Kim Churchill
Kim Churchill @ The Garden of Unearthly Delights – Paradiso
7:00pm, Sat 16 Feb 2013
One of the most mind-blowing musical experiences I’ve had in recent years was discovering The Tim McMillan Band; listening to (and watching) McMillan’s insanely fast hands dance around his guitar, picking and strumming and tapping and thumping the instrument to produce an incredibly exciting and cohesive song structure, is one of those experiences I’ll never forget. It completely redefined what is possible from one man and a guitar.
So when I saw Kim Churchill’s style described as explosive, with intricate fingerpicking, percussive beats on the body of the guitar, tapping intertwined with stomp box, powerful harmonica melodies and soulful voice, I figured he’d be following in McMillan’s footsteps – as a result, he was one of my earliest ticket purchases.
And whilst he opened up with a nice tune that allowed him to roam the fretboard and show off his white-soul vocals, there was no evidence of guitar-based percussion; instead, Churchill produced his beats using a single small kick-drum. Additional instrumentation came from his (treated) harmonica, which allowed him to venture into the one-man-band stereotype, and two accompanists who provided trumpet and (superb!) electric violin.
Churchill’s songs were really quite nice: peaceful tunes that just sorta existed and pleased my ears, without necessarily tricking my brain into emoting. His stage manner was also quite pleasant, and he’s comfortable with his blonde-haired surfie good looks – humble words and flashing smiles and gleaming eyes. Churchill provided, on most fronts, a professional presentation…

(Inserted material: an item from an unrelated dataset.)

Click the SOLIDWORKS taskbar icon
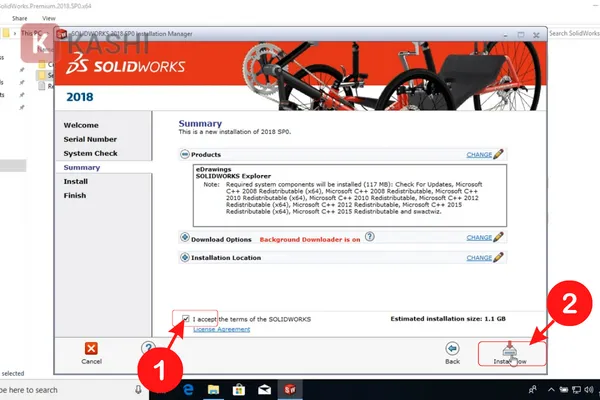600x400 pixels. tap(290, 390)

…except for one thing – which, for me, was a pretty major thing. In using his kick-drum, Churchill’s ability to keep time… well, wavered. I reckoned he’d stray around five BPM from his nominal target – not much, to be sure, but enough for me to actively notice it… and once my brain picks up on something like that, it refuses to let me ignore it. The fact that these timing variations didn’t throw his accompanists is of credit to them… but they shouldn’t really have had to deal with it.
So, despite some polished presentation and pleasant tunes, I left this performance disappointed. Disappointed that I didn’t see any McMillan-ish brilliance, and snobby-disappointed that the rest of the crowd hooted and cheered for someone who – my brain kept reminding me – couldn’t keep the beat.